Quantum Technologies Reports Calendar 2012 First Quarter Financial Results
IRVINE, Calif., May 10, 2012 /PRNewswire/ — Quantum Fuel Systems Technologies Worldwide, Inc. (Nasdaq: QTWW), a leader in the development and production of hybrid propulsion systems, energy storage technologies, alternative fuel vehicles and applications including natural gas, plug-in hybrid, electric hybrid and hydrogen and owner of a portfolio of renewable energy farm projects, today reported its results for the first quarter of calendar 2012. Conference call information is provided below.
Calendar 2012 First Quarter Operating Results
For the first quarter of calendar 2012, revenues decreased $0.8 million from $6.8 million in the first quarter of calendar 2011 to $6.0 million in the first quarter of calendar 2012. The decrease in revenues is primarily due to lower contract revenues, partially offset by increased natural gas vehicle product sales and component shipments to Fisker Automotive. Our overall operating loss for the first quarter decreased $0.1 million, from $4.4 million in the first quarter of calendar 2011 to $4.3 million in the first quarter of calendar 2012.
Product revenue for our Electric Drive & Fuel Systems segment increased 133%, or $2.0 million, from $1.5 million in the first quarter of calendar 2011 to $3.5 million in the first quarter of calendar 2012, due to product shipments to Fisker Automotive of components related to our Q-Drive (®) hybrid drive system and increased shipments of high pressure fuel storage systems for natural gas applications. Contract revenue for this segment decreased $2.7 million, or 53%, from $5.1 million in the first quarter of calendar 2011 to $2.4 million in the first quarter of calendar 2012. Contract revenue is derived primarily from system development, application engineering and qualification testing of our products and systems under funded contracts with automotive OEMs and other customers. The decrease in contract revenues in the first quarter of calendar 2012 was primarily attributable to pre-production development efforts for Fisker Automotive during the first quarter of calendar 2011. Total revenue for this segment decreased $0.7 million, from $6.6 million in the first quarter of calendar 2011 to $5.9 million in the first quarter of calendar 2012. This segment had an operating loss of $1.2 million in the first quarter of calendar 2012, compared to $0.4 million in the first quarter of calendar 2011.

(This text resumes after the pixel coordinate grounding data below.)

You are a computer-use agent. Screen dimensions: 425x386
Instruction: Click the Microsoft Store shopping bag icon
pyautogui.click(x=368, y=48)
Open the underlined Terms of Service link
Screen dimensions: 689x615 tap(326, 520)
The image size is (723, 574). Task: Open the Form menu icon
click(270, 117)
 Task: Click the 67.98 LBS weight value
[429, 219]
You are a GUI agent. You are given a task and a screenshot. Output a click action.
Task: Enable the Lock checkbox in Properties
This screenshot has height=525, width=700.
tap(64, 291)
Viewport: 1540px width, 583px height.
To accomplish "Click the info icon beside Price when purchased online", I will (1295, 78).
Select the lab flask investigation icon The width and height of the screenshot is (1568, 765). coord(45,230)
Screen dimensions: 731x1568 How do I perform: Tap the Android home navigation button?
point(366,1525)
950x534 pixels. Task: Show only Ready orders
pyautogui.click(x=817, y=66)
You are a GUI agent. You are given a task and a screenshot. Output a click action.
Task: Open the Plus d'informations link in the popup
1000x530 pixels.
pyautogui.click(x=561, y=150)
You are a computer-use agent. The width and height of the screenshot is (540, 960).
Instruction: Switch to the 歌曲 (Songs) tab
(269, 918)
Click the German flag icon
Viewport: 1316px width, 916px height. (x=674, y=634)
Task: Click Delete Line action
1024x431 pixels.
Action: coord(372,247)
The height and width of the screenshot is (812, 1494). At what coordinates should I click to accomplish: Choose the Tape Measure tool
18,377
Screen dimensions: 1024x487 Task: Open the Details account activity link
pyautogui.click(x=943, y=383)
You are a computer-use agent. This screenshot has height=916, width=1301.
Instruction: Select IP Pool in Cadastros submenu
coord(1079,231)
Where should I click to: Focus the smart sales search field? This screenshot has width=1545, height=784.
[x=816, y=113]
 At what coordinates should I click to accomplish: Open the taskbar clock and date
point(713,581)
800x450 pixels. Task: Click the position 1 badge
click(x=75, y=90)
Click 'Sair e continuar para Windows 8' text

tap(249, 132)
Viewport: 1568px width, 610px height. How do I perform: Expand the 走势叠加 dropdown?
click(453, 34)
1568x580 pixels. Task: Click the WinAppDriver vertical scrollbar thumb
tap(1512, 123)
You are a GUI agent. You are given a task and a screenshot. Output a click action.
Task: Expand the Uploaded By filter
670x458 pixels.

Revenues for our Renewable Energy segment includes energy sales related to Schneider Power’s Providence Bay wind farm and revenue from construction management services on other projects. Revenues for this segment were $0.1 million for both the first quarter of calendar 2011 and 2012. The operating loss for this segment was $0.3 million in the first quarter of calendar 2012, compared to a loss of $1.6 million in the first quarter of calendar 2011. The operating loss for the prior year’s first quarter included a $1.0 million impairment charge due to the abandonment of the Spring Bay wind farm construction project in January 2011. Schneider Power will begin recognizing revenues from the newly acquired 10 megawatt Zephyr Wind Farm in the second quarter of calendar 2012.
Our Corporate segment represents the general and administrative expenses that indirectly support our Electric Drive and Fuel Systems and Renewable Energy operating segments and consists primarily of personnel costs, share-based compensation costs, and general and administrative costs for executives, finance, legal, human resources, investor relations and the board of directors. Corporate segment losses increased $0.4 million, from $2.4 million in the first quarter of calendar 2011 to $2.8 million in the first quarter of calendar 2012. Company-wide share-based compensation expense was $0.2 million and depreciation and amortization expense was $0.3 million in the first quarter of calendar 2012.
During the first quarter of calendar 2012, we recognized a $0.1 million loss in equity in earnings of affiliates, primarily related to our equity share in losses of Asola, our German affiliate.
Interest expense, net of interest income, amounted to $3.4 million in the first quarter of calendar 2012, as compared to $0.9 million recognized in the first quarter of calendar 2011. The increase in expense during the current period is primarily related to the amortization of the debt discount associated with the repayment of $4.0 million of convertible notes that matured in March 2012. The amortization of the debt discounts, which represent non-cash interest charges, was $3.0 million during the first quarter of calendar 2012. Interest expense in the prior year period primarily related to debt instruments held by our former senior lender.
Our financial statements include fair value adjustments for the bifurcation of the derivative liabilities associated with embedded features contained within certain debt obligations and warrant contracts. Fair value adjustments of the derivative instruments, which are recorded as non-cash unrealized gains or losses, amounted to a $0.1 million gain in the first quarter of calendar 2012, compared to a $3.4 million gain in the first quarter of calendar 2011. The share price of our common stock is the primary underlying variable that impacts the value of the derivative instruments. Additional factors include the volatility of our stock price, our credit rating, discount rates, and stated interest rates. The gain in the respective periods was primarily attributable to the decrease in our common stock share price in the first quarters of calendar 2011 and 2012.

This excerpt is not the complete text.